- YOUR TASK
Reproduce the listing below word for word, starting at its first line and ending at the line that contains "(x=793, y=566)", with that line included.

##### EXTRACTED DATA

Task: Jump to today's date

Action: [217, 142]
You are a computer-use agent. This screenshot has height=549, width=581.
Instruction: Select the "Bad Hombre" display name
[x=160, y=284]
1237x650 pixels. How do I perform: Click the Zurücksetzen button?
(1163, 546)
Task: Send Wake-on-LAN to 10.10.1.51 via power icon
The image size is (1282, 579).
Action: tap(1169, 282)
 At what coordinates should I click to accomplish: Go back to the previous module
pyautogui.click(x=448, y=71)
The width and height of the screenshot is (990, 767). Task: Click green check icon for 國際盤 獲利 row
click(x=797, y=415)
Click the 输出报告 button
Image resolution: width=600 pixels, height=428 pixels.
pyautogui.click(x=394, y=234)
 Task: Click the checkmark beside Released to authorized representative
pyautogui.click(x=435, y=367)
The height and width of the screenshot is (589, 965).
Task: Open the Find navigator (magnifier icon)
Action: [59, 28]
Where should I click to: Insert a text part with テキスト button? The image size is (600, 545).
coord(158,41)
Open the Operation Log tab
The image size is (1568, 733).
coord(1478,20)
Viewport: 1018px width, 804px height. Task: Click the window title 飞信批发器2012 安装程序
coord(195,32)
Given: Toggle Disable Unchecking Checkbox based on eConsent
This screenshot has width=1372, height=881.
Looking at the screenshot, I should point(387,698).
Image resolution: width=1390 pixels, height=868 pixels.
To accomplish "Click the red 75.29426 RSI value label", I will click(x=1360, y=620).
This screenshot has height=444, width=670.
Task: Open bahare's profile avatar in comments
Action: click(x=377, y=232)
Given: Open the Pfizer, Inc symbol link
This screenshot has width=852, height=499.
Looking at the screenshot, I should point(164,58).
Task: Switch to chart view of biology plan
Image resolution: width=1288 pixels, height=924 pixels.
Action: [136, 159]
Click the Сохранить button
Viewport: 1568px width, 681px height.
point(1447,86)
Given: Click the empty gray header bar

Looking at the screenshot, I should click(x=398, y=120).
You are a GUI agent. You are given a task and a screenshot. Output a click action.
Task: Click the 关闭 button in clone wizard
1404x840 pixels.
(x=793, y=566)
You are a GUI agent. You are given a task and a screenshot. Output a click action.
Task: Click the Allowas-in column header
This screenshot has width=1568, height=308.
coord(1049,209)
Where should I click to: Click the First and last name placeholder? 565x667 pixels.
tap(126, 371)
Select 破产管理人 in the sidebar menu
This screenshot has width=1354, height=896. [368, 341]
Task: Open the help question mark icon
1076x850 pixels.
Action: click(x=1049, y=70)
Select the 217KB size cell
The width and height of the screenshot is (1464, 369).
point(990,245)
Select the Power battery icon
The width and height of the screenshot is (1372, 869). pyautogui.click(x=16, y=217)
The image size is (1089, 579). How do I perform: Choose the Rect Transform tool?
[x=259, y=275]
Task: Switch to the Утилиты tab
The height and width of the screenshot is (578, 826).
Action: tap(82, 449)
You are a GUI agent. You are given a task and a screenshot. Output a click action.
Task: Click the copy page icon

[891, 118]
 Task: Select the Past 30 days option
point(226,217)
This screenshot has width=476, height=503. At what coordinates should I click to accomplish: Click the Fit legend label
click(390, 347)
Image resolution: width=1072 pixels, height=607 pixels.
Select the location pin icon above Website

##########

- THE ANSWER
Task: Jump to today's date

Action: [217, 142]
You are a computer-use agent. This screenshot has height=549, width=581.
Instruction: Select the "Bad Hombre" display name
[x=160, y=284]
1237x650 pixels. How do I perform: Click the Zurücksetzen button?
(1163, 546)
Task: Send Wake-on-LAN to 10.10.1.51 via power icon
The image size is (1282, 579).
Action: tap(1169, 282)
 At what coordinates should I click to accomplish: Go back to the previous module
pyautogui.click(x=448, y=71)
The width and height of the screenshot is (990, 767). Task: Click green check icon for 國際盤 獲利 row
click(x=797, y=415)
Click the 输出报告 button
Image resolution: width=600 pixels, height=428 pixels.
pyautogui.click(x=394, y=234)
 Task: Click the checkmark beside Released to authorized representative
pyautogui.click(x=435, y=367)
The height and width of the screenshot is (589, 965).
Task: Open the Find navigator (magnifier icon)
Action: [59, 28]
Where should I click to: Insert a text part with テキスト button? The image size is (600, 545).
coord(158,41)
Open the Operation Log tab
The image size is (1568, 733).
coord(1478,20)
Viewport: 1018px width, 804px height. Task: Click the window title 飞信批发器2012 安装程序
coord(195,32)
Given: Toggle Disable Unchecking Checkbox based on eConsent
This screenshot has width=1372, height=881.
Looking at the screenshot, I should point(387,698).
Image resolution: width=1390 pixels, height=868 pixels.
To accomplish "Click the red 75.29426 RSI value label", I will click(x=1360, y=620).
This screenshot has height=444, width=670.
Task: Open bahare's profile avatar in comments
Action: click(x=377, y=232)
Given: Open the Pfizer, Inc symbol link
This screenshot has width=852, height=499.
Looking at the screenshot, I should point(164,58).
Task: Switch to chart view of biology plan
Image resolution: width=1288 pixels, height=924 pixels.
Action: [136, 159]
Click the Сохранить button
Viewport: 1568px width, 681px height.
point(1447,86)
Given: Click the empty gray header bar

Looking at the screenshot, I should click(x=398, y=120).
You are a GUI agent. You are given a task and a screenshot. Output a click action.
Task: Click the 关闭 button in clone wizard
1404x840 pixels.
(x=793, y=566)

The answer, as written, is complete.